As most of the world knows, Super Typhoon Haiyan (Philippine name Yolanda) was one of the most violent storms ever to make landfall. On Friday, 8th November 2013 it brought death and devastation to parts of the central Philippines, most notably Tacloban City on the north-east coast of the island of Leyte. The death toll will never be known with certainty, but several thousands of people tragically lost their lives in the storm and tens of thousands of others lost their homes and possessions. Debate will rage as to whether more should have been done to get people to safety. Certainly both the path and the severity of the storm were very accurately predicted several days in advance of its arrival, and hopefully lessons will be learnt for the future.

Although the impact of the storm in the worst affected areas was truly horrific, and the legacy of that will remain for perhaps years to come, the size of the area badly affected was relatively small. Here, at the southernmost tip of the island of Leyte, we are about 120 km south of Tacloban City and there was no noteworthy damage to life or property. Very strong winds raged for about 4 hours, and many trees were brought down, but the wind was not strong enough to damage even the most basic of buildings. By early afternoon that day, the sun was out, there was only a stiff breeze and it was a pleasant day, with only the sea still churning fiercely as a reminder of the morning’s storm.

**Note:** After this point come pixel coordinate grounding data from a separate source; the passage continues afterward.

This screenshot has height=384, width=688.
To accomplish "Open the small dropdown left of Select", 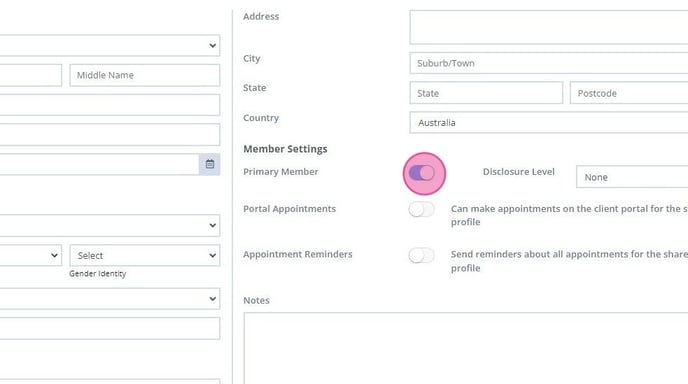I will (31, 255).
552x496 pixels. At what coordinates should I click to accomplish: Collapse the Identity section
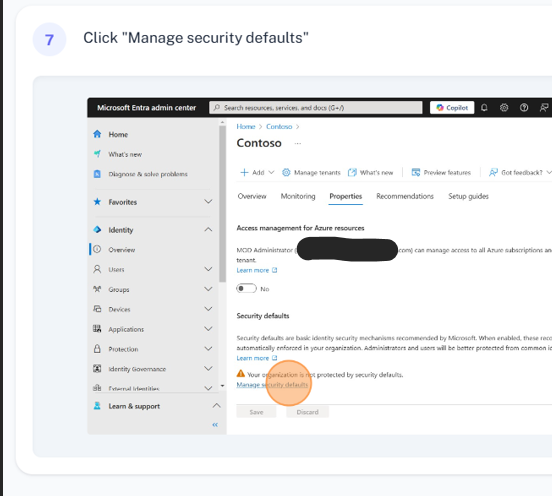click(208, 230)
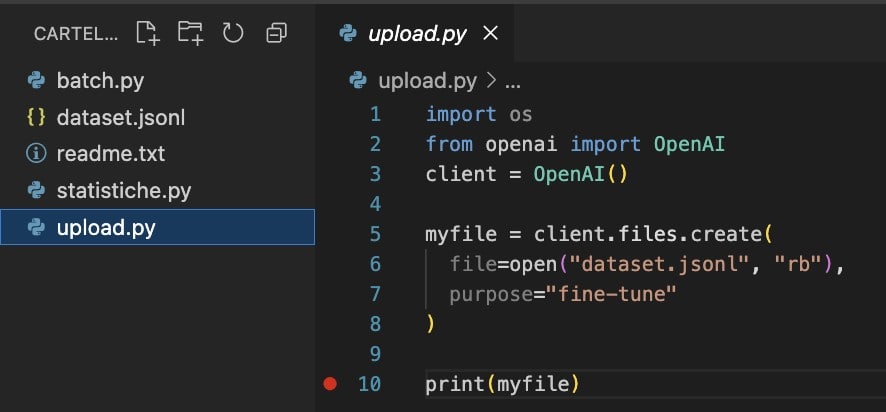
Task: Collapse all folders in explorer
Action: (276, 33)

There is a very large geothermal electricity generation plant near Ormoc City in northern Leyte, which serves not only the island of Leyte but many other parts of the Visayas. The transmission lines were badly damaged in the storm and electricity was not restored in Padre Burgos until 25th November, some 2 1/2 weeks after the storm. As power outages are quite common many businesses and private residences have generators. There was a huge increase in the demand for fuel to service these generators, but the fuel distributors quickly got organised to send fuel tankers by ship from Cebu, and generators and public transport were able to operate without interruption.

Here in the province of Southern Leyte there were some knock-on effects from the lack of electricity and the damage to communication lines, with banks and ATM’s being unable to operate for a few days and small businesses, which need electricity but could not afford to run generator, (such as small bakeries) having to close. But food, water and, after just a few days, fuel were always in plentiful supply, public transport was fully operational and life in Southern Leyte was almost completely normal even before the electricity was restored on 25th November.

Communications from our guests and posts on various on-line travel fora indicate that many people are still concerned about conditions in large areas of the Philippines from Luzon to Mindanao. We cannot answer for other areas, but the only issue now facing visitors to Southern Leyte is that there are still only a reduced number of commercial flights operating in and out of Tacloban airport. Certainly Padre Burgos Castle Resort, and other resorts and hotels in Southern Leyte, are fully operational and all tourist activities and facilities are available. Most notably, the magnificent coral reefs in Sogod Bay were not damaged by the storm.